Reactions to the skip-gram model (three papers)
Finishing up (for now) my reading about skip-gram, I’ll summarize three papers that provide different reactions or follow-ons to the skip-gram papers, all of which deal with the difference between traditional distributional models (that produce representations by looking at word-count statistics in a corpus) and the new neural-network based models (that directly train representations to make predictions about the corpus).
The first paper, Don’t count, predict! A systematic comparison of context-counting vs. context-predicting semantic vectors; by Marco Baroni, Georgiana Dinu, German Kruszewski, ACL 2014, does a very thorough comparison of a number of traditional word vector techniques with the vectors obtained by the skip-gram method. The conclusion is that skip-gram handily beats them all, and thus we should be focusing on methods that predict things about the corpus instead of counting things about the corpus in order to obtain good vector representations of words. One part of their paper gives me pause about the strength of their conclusion, however - they mention in passing that a different kind of neural network model fails to outperfrom the traditional (count-based) methods, so if they had done this comparison with that model instead, their conclusion would have been reversed. So what they really should be concluding is that this particular “predict” technique outperforms all prior “count” techniques. The next two papers I’ll discuss give “count” techniques that outperform (or at least match) skip-gram, and thus show as incorrect the authors’ general conclusion that predicting is better than counting.
The second paper, Linguistic Regularities in Sparse and Explicit Word Representations, by Omer Levy and Yoav Goldberg, CoNLL 2014, tries to give some better intuition for why the skip-gram models work on analogy tasks - it seems surprising that they should, as you wouldn’t a priori expect that relationships between words are consistently encoded as linear translations in the vector space learned by these models. Levy and Goldberg show that these relationships still exist in what they call the “explicit” vector space (what Baroni et al. called “count” models), so they are not a product of the neural network embedding, just preserved by it. But it turns out that you need to slightly change the similarity equation to match the performance of skip-gram with an explicit vector space - instead of adding together the similarities of the words in the analogy, you have to multiply them. They have some interesting discussion in their paper that is quite worth reading.

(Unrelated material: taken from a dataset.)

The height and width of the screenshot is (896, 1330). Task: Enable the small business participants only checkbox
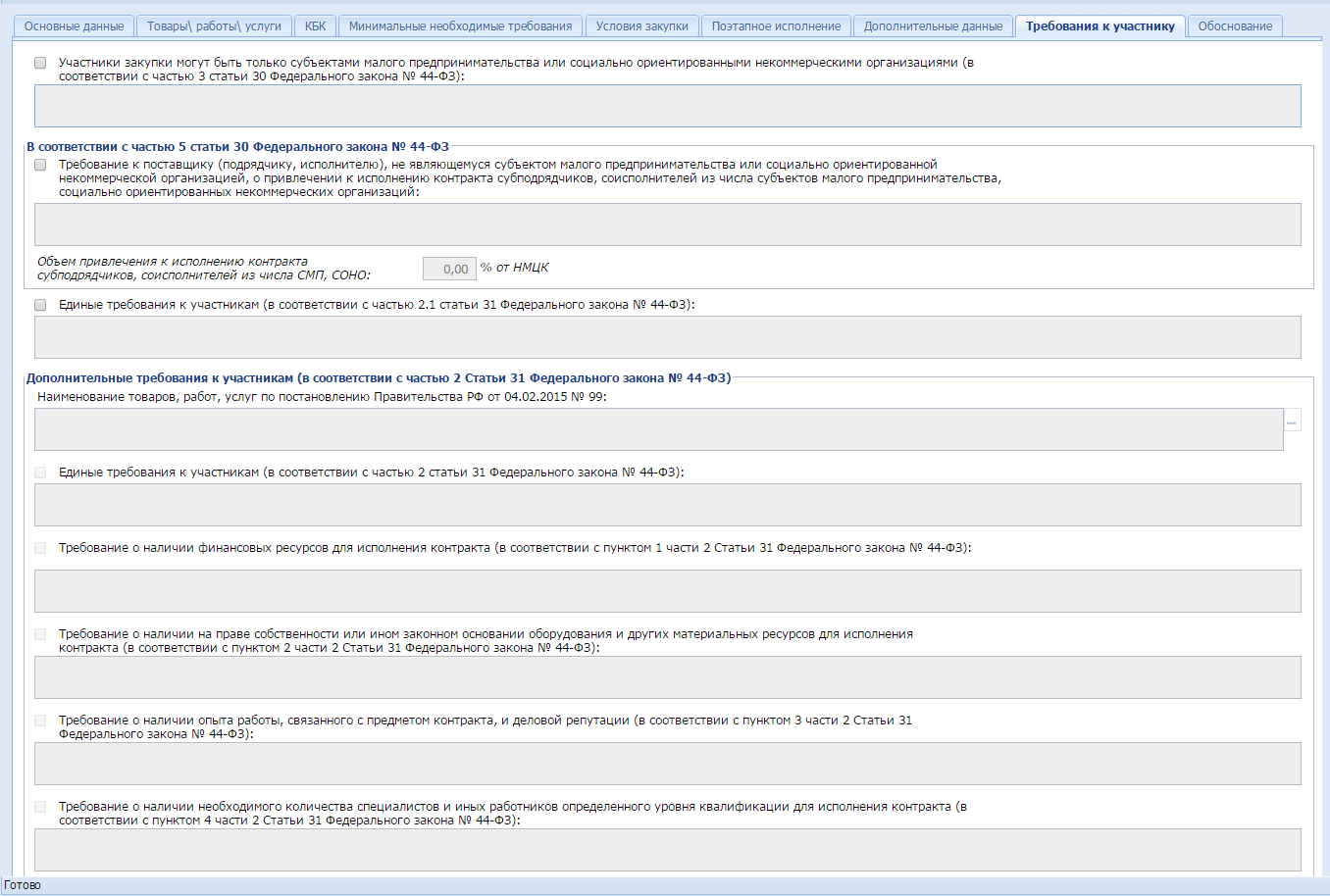tap(40, 63)
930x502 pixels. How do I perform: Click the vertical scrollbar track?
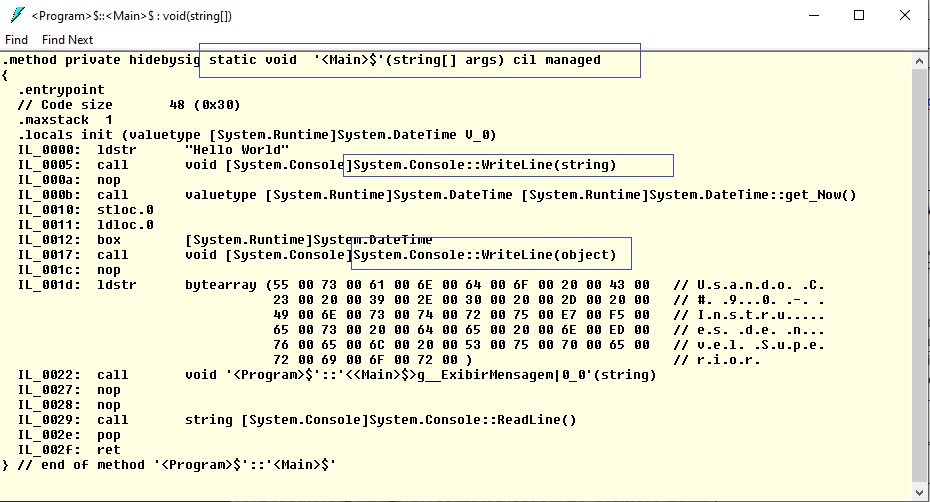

But while Levy and Goldberg only tried to give intuition for why the vector arithmetic works for analogies in vector space models, the third paper, GloVe: Global Vectors for Word Representation, by Jeffrey Pennington, Richard Socher, Christopher D Manning, EMNLP 2014, fully succeeded. The GloVe paper starts with a simple observation that relationships between words can be discovered by ratios of co-occurrence statistics. The example they give is with the words “ice” and “steam”. We can represent each word by the counts of other words it appears with (a traditional “count” model). When we want to know what relation “ice” has with “steam”, we can look at the ratios of their co-occurrence statistics with other words. Both of them will appear frequently with “water”, and infrequently with unrelated words, like “fashion”. “Ice” will appear more with “solid”, and less with “gas”. If we look at the ratios of these statistics, both “water” and “fashion” will have a value close to 1 (because both “ice” and “steam” occur with those words with similar frequency), and the words that express the relationship between “ice” and “steam” will have values that are much higher or lower than 1 (“solid” and “gas”, in this example). It’s quite a nice insight. And further, ratios of co-occurrence statistics translate to vector differences in log space. So if your model looks at log probabilities of co-occurrence, vector addition should be sufficient to recover analogies, as done in the skip-gram papers. The authors go on to construct a “count” model based on these ideas, and show that it outperforms skip-gram (so, it appears, Baroni et al. are wrong).
Two small notes on this last paper. First, I think this explains why Levy and Goldberg had to switch to a multiplication of their similarities in order to get reasonable performance on the analogy task - they were using PPMI to construct their word vectors, a metric that is a simple transformation of co-occurrence statistics, not log co-occurrence statistics, so they needed multiplication instead of addition to recover the relationships (UPDATE: actually, PPMI does have a log after computing a ratio of counts, so I’m wrong here… The connection does still seem interesting to me, but it would need some more exploration in order to really explain this). Second, Goldberg wrote a note on the original (pre-camera-ready copy, I believe) version of the GloVe paper, criticizing its evaluation (fairly, I think). The paper was updated in the camera-ready copy to respond to his points, but the note is still informative, and contains some additional experiments that are worth seeing, if you’re interested in this line of work.
Also, Hal Daume wrote a blog post on the first two of these papers that might also be of interest.